- Born: Everett L. Shock
- Education: University of California, Santa Cruz (BS) University of California, Berkeley (PhD)
- Awards: Fellow, American Geophysical Union (2005) Fellow, Geochemical Society and European Association of Geochemisty (2009)
- Scientific career
- Fields: Geochemistry
- Institutions: Washington University in St. Louis Arizona State University
- Thesis: Standard molal properties of ionic species and inorganic acids, dissolved gases and organic molecules in hydrothermal systems (1987)
- Doctoral advisor: Harold C. Helgeson
- Doctoral students: Christopher R. Glein

= Everett Shock =

American geochemist

Everett L. Shock is an American geochemist and former experimental rock singer and songwriter. He is currently a professor with joint appointments in the School of Earth and Space Exploration and School of Molecular Sciences at Arizona State University. Shock and his research group work within a framework of chemical thermodynamics applied to field, experimental, and theoretical geochemical investigations to understand how geochemical processes provide energy to support microbial life on Earth and potentially on other ocean worlds.

==Early life and music==
Shock grew up in Garden Grove, California and studied earth sciences at UC Santa Cruz, graduating in 1978. In the San Francisco Bay Area, he and high school friends Erling Wold, Lynn Murdock, and Brian Woodbury formed a music theater group called Splendrix, performing in a San Francisco theater they rented. After hearing the group promoting their show on UC Berkeley campus radio, musician and composer Henry Kaiser contacted them, planting the seeds for future collaboration. Later, with Woodbury having left the Bay Area, Shock, Wold, and Murdock along with high school classmates Bob Adams, Mark Crawford, and Rick Crawford began recording and performing experimental/avant-garde rock music with Kaiser, calling themselves Name. The group self-released an EP in 1981 and a LP in 1985 and performed at venues in the Bay Area with acts such as Negativland. In 1987, Shock earned his PhD in geology at Berkeley and Kaiser approached Shock about recording previously unrecorded material from the previous years before Shock left the Bay Area. The album Ghost Boys was released by SST Records in 1988 under Shock's name but with most members of Name also credited. The album features Wold's use of a synclavier as well as a version of the song "Stay a Little Longer". Shock is also credited on the SST album Crazy Backwards Alphabet.

==Scientific career==
At Berkeley, Shock worked with Hal Helgeson on the estimation of thermodynamic properties for aqueous ionic species and aqueous organic species up to high temperatures and pressures. Shock was a professor in the Department of Earth and Planetary Sciences at Washington University in St. Louis from 1987 to 2002 before moving to Arizona State University. Shock's research group maintains an extensive thermodynamic database for aqueous solutes that enables geochemical modeling of aqueous solutions at hydrothermal conditions and of water-rock reactions. Continuing with a focus on the high-temperature aqueous chemistry of organic compounds, Shock leads an interdisciplinary group conducting experiments on the reactivity of organic compounds at hydrothermal conditions found in Earth's subsurface. The group recently patented a process for the synthesis of isooctane, a fuel component, in high-temperature water in the presence of the Earth-abundant metals nickel and iron.

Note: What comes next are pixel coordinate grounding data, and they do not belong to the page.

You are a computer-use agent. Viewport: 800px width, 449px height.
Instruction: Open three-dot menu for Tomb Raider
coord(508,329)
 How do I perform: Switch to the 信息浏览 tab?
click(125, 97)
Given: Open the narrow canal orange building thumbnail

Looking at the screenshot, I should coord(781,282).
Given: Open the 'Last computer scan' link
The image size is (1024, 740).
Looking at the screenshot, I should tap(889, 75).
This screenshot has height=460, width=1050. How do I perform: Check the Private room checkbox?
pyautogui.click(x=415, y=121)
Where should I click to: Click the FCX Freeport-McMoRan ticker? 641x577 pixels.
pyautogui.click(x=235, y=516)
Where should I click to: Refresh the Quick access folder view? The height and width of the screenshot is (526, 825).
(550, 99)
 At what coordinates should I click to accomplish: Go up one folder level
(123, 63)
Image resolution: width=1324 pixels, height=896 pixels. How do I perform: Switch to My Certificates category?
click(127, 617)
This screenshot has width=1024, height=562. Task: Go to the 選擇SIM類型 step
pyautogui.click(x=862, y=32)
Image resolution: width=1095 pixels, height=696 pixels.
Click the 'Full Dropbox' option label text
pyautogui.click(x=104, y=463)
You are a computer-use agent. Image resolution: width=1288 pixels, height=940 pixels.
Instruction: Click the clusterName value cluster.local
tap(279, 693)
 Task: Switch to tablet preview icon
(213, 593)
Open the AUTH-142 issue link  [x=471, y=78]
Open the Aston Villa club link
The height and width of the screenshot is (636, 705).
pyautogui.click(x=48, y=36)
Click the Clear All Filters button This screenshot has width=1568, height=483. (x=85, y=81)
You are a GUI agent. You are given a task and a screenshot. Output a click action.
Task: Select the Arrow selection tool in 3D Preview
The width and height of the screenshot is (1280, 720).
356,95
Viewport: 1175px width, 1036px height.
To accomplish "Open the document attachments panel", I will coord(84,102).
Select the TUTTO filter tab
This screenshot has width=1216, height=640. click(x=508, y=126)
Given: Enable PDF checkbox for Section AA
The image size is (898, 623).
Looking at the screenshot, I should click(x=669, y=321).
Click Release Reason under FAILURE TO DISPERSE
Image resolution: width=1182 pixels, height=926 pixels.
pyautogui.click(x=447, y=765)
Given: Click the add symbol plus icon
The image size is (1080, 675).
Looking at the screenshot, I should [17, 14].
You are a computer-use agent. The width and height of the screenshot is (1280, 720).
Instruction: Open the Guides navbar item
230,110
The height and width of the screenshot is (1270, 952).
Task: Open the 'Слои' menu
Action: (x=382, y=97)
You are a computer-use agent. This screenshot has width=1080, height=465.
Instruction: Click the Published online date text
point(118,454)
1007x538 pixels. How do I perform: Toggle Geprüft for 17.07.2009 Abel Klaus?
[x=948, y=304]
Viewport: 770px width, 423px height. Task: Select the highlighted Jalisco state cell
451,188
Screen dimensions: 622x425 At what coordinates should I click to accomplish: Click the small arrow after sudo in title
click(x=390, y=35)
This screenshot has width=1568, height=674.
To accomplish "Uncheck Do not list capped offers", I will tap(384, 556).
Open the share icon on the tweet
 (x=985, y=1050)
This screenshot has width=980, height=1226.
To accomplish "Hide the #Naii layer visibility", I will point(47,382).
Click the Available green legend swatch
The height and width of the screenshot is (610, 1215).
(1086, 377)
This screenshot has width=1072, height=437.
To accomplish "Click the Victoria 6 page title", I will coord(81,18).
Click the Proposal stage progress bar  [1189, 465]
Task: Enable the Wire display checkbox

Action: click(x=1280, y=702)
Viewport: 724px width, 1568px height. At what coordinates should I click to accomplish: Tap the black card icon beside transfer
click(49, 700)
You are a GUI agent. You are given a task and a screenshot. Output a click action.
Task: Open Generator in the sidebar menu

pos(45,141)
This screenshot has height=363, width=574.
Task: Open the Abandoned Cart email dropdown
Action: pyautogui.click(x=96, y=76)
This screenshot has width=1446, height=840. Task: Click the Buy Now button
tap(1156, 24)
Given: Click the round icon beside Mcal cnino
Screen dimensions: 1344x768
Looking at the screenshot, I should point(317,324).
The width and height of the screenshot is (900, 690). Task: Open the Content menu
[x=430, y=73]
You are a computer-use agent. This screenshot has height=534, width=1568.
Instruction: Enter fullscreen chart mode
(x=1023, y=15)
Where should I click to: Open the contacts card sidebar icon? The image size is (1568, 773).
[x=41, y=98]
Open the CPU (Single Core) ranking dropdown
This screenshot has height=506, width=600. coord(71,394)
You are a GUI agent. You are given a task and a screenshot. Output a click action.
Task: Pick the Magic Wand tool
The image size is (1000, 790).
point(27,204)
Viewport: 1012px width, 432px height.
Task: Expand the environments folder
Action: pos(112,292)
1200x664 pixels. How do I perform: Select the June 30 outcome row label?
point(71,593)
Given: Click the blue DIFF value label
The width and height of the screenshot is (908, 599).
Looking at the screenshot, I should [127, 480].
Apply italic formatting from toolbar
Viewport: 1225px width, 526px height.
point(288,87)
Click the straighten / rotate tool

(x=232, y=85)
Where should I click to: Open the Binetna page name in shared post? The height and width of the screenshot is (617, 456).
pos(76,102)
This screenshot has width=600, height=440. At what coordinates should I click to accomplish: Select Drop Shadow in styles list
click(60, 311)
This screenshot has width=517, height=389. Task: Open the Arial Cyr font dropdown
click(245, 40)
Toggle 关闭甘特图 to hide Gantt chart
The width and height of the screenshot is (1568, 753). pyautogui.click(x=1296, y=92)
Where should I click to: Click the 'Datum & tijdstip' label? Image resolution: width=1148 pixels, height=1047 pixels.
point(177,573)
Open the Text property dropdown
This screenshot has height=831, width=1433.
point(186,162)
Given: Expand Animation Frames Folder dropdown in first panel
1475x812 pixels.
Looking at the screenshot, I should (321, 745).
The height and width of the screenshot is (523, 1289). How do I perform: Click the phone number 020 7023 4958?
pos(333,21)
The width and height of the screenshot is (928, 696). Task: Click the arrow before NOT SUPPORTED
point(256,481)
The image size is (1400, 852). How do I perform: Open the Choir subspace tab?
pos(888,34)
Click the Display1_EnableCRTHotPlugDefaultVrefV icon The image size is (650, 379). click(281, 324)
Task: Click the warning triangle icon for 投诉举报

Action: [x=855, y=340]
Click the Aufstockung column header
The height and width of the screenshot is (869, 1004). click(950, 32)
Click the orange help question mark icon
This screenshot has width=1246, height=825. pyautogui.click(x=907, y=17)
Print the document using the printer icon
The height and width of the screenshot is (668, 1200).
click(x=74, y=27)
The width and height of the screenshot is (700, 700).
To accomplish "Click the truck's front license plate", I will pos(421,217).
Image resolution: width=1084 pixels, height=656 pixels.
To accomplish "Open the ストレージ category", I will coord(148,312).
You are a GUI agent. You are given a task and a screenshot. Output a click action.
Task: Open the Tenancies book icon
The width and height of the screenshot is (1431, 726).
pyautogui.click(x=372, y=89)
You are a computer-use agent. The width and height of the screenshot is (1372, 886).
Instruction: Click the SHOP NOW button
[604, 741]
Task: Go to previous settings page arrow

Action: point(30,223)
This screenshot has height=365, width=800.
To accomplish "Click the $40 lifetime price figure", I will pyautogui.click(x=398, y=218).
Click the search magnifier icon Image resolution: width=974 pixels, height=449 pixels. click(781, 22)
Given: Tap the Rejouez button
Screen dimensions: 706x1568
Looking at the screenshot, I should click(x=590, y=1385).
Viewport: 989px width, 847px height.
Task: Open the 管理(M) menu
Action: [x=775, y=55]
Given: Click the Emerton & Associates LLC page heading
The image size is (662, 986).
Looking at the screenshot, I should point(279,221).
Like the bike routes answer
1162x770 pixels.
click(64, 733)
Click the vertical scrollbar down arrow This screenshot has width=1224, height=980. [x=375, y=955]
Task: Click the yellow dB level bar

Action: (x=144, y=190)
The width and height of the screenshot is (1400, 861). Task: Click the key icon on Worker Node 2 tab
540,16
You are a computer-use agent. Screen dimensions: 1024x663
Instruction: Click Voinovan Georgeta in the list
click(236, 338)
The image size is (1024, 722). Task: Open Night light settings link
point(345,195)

Areas of focus for fieldwork include hydrothermal systems in Yellowstone National Park and serpentinizing systems of the Samail Ophiolite in Oman. Shock and collaborators cataloged chemical energy supplies available to thermophilic microbes in geochemically diverse hot springs in Yellowstone. Shock collaborated on a project that demonstrated that substrate use in culture of a strain of Acidianus is not controlled by energy supply but rather by demand and the cost of catalyzing specific reactions. His research group has also examined how the geochemical composition of hot spring fluids affects microbial community composition, such as the oxidation state of microbial lipids and the distribution of microbial phototrophs. The archaeon Thermogladius shockii was named in honor of Shock's work in Yellowstone. In Oman, the team determined the energy requirements for the oxidation of molecular hydrogen by methanogens may be higher in hyperalkaline fluids compared to freshwater or marine sediments, and this may contribute to competition with sulfate reducers. Work in Oman also led to the idea that changes in the rate of weathering of ultramafic rocks such as those found at the ophiolite may have contributed to enabling the Great Oxidation Event.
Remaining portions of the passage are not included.